Coordinated internationally by the Palestinian Campaign for the Academic and Cultural Boycott of Israel (PACBI), the academic boycott of Israel calls for college and university faculty to “boycott and/or work towards the cancellation or annulment of events, activities, agreements, or projects involving Israeli academic institutions.”1 PACBI guidelines specifically call on the boycott’s endorsers to work toward shutting down popular study abroad programs in Israel and refusing to write recommendations for students who want to attend them; scuttling their colleagues’ research collaborations with Israeli universities and scholars; and cancelling or shutting down events organized by students or faculty that feature Israeli leaders or scholars.
Faculty who choose to implement PACBI’s guidelines are directly subverting the educational opportunities, free speech, and academic freedom of students and faculty at their own American institutions. While signing a petition or statement in support of an academic boycott of Israel is certainly within a faculty member’s free speech rights, faculty boycotters are not entitled to deny students and other faculty of their rights to freedom of expression and academic freedom. In addition, shutting down the free flow of ideas — both a goal and effect of the academic boycott — is completely antithetical to the mission of a university. This is why several prominent and respected academic associations, including the American Association of University Professors, the American Council on Education, and the American Association of Universities; hundreds of Members of Congress; and more than 250 university presidents, including the heads of Harvard, Yale, Princeton, Stanford, Johns Hopkins, Columbia, Duke, Cornell, Brown and Dartmouth, have condemned the academic boycott of Israel as a direct assault on academic freedom.

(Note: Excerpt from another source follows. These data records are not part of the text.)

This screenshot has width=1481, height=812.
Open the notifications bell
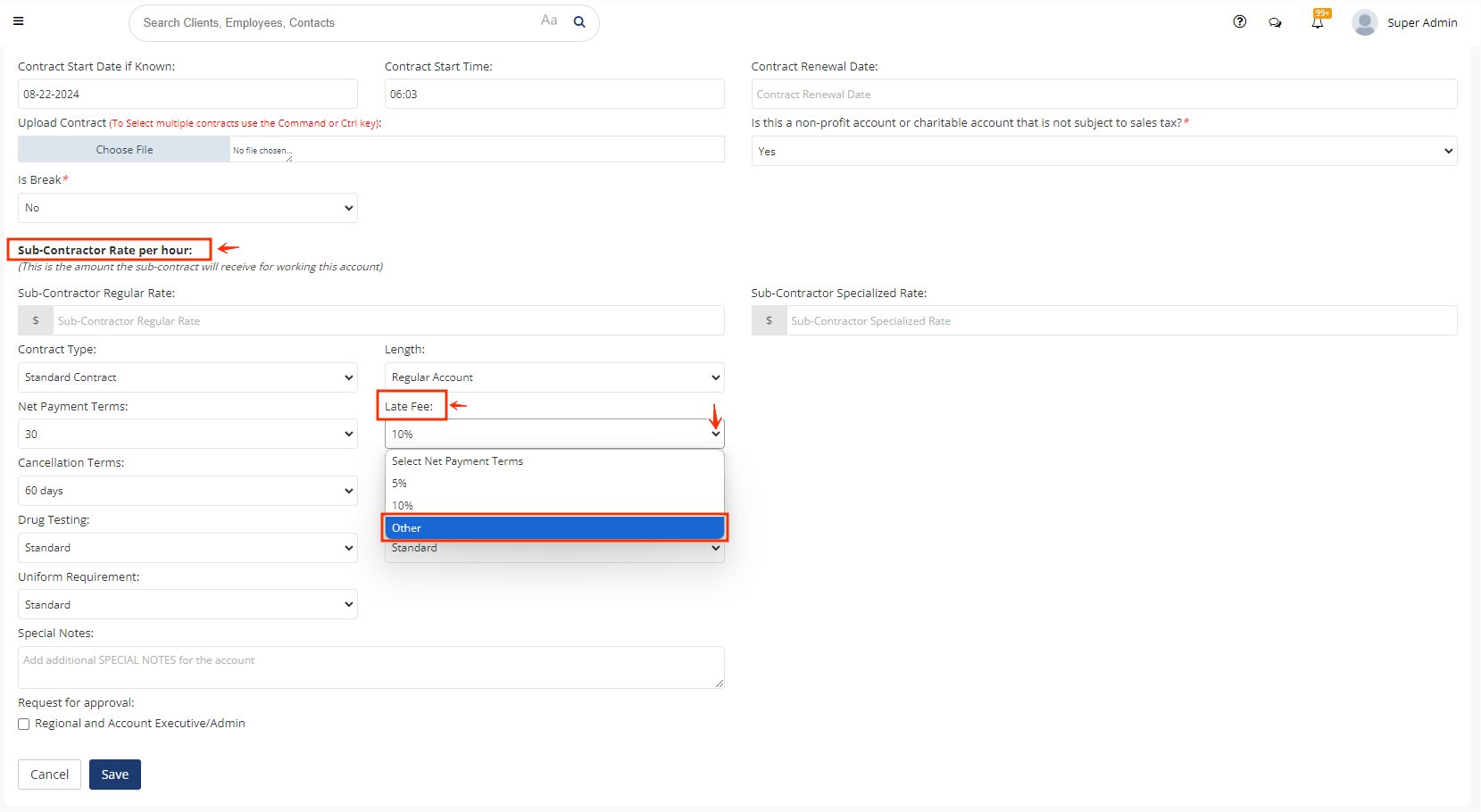pyautogui.click(x=1318, y=22)
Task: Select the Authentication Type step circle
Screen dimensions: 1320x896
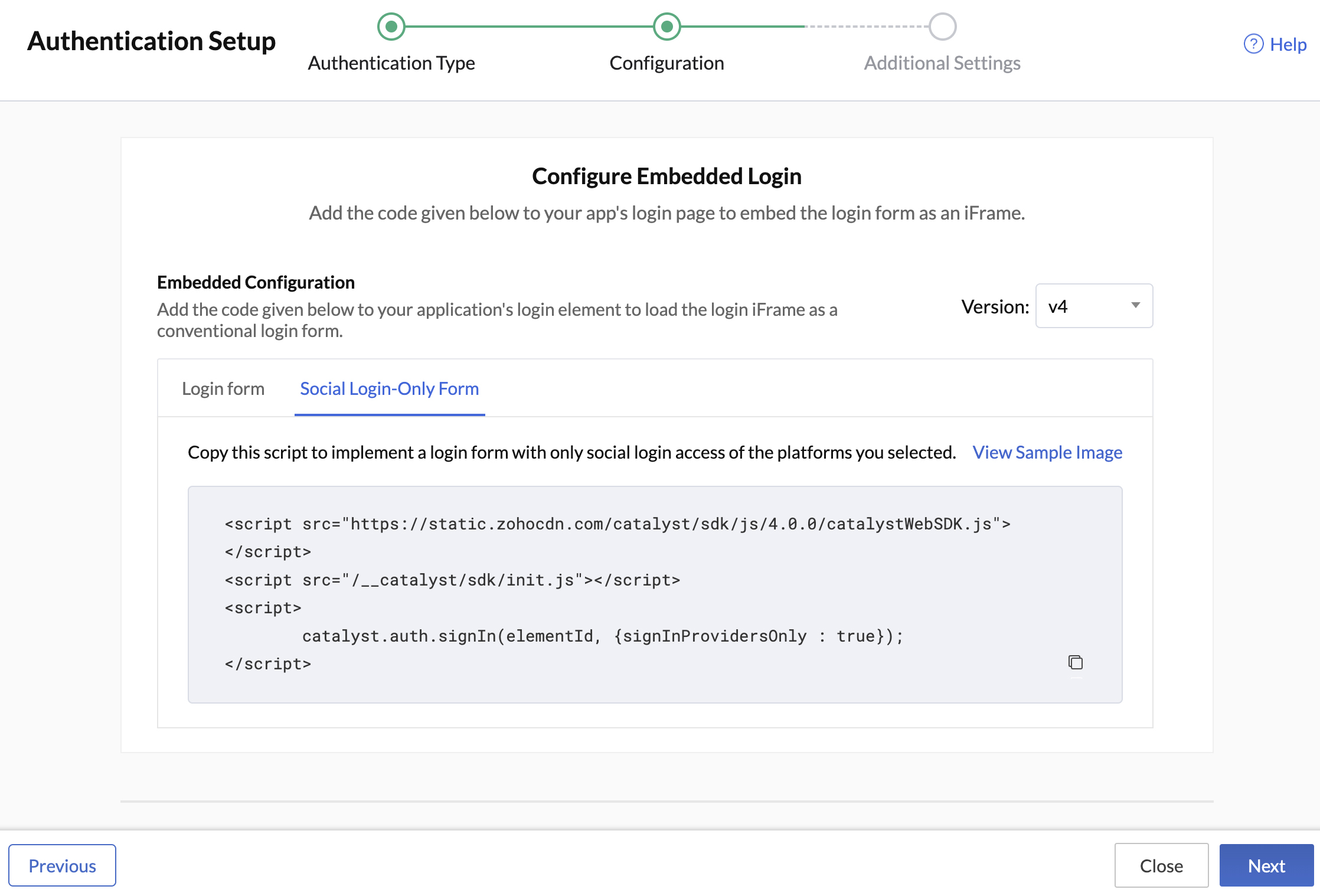Action: [391, 26]
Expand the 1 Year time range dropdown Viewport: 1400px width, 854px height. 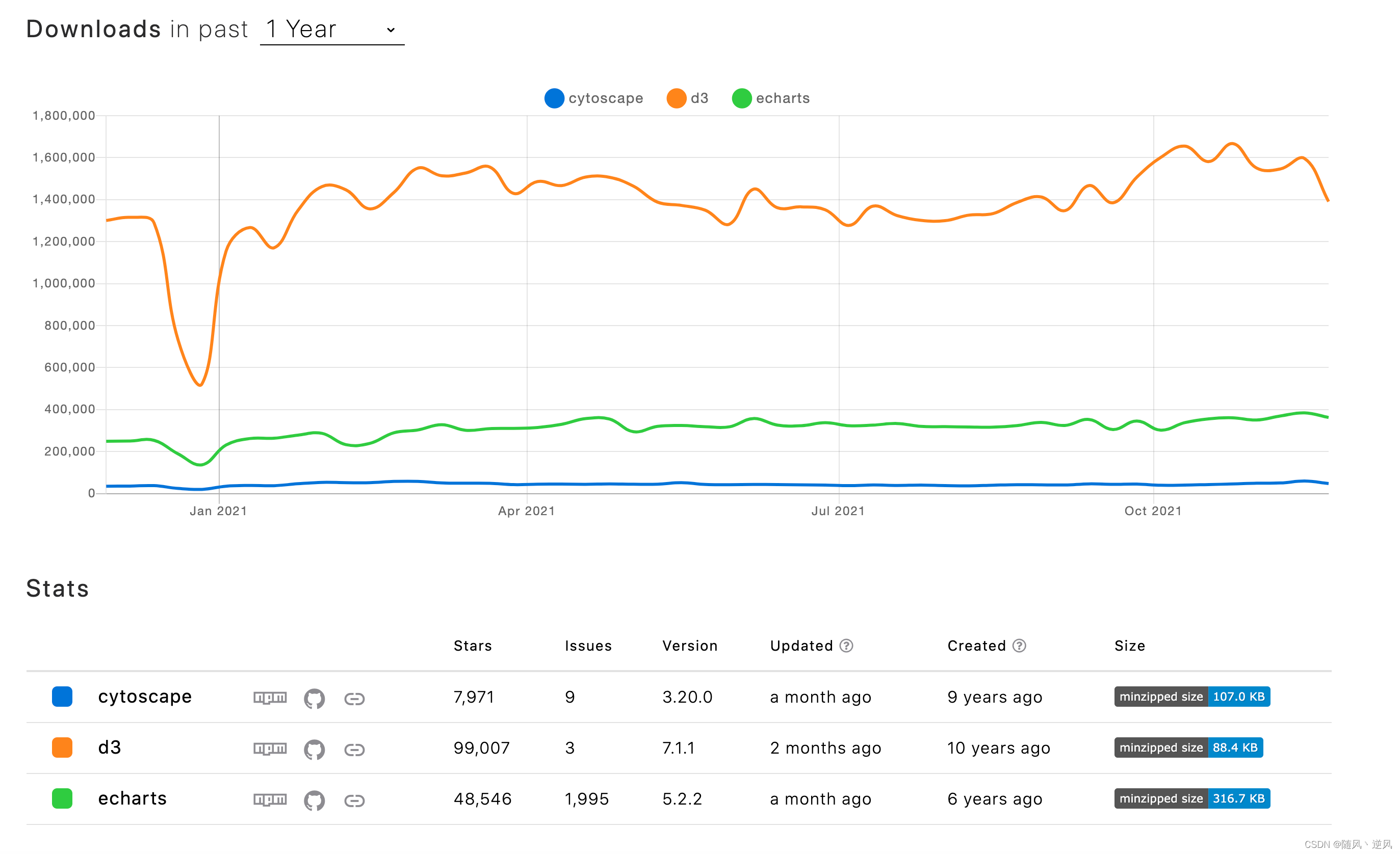[x=332, y=30]
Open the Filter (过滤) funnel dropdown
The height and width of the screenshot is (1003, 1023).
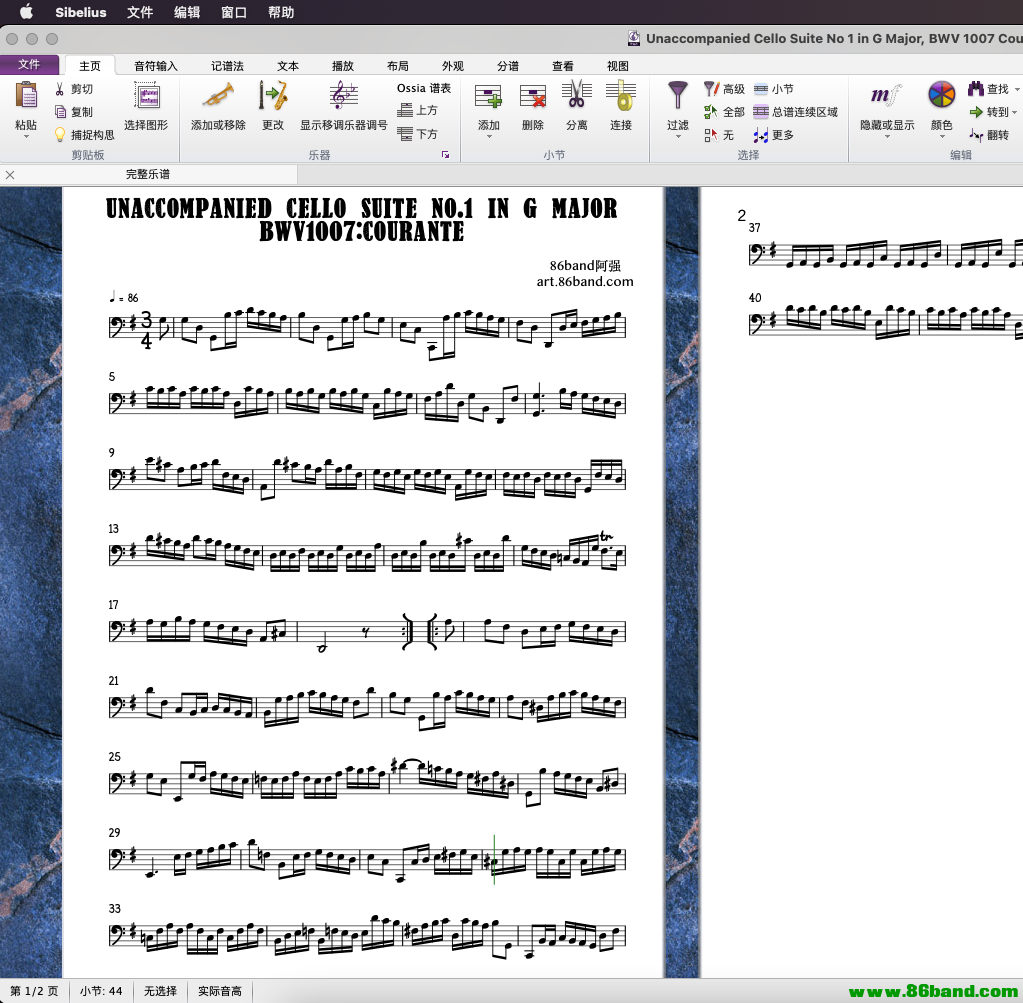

The negative impact of faculty boycotters on U.S. campuses is not limited to the curtailing of the educational opportunities and academic freedom of students and faculty. AMCHA Initiative’s 20152 and 20163 studies of antisemitism on U.S. campuses found a disturbing trend: The presence of faculty who have expressed public support for an academic boycott of Israel on a particular campus is associated with a significant increase in the likelihood that the campus will play host to incidents that target Jewish students for harm, including assault, harassment, destruction of property and suppression of speech. Schools with one or more faculty boycotters were at least four times more likely to have incidents of anti-Jewish hostility, and the more faculty boycotters on a campus, the greater the likelihood of such antisemitic acts.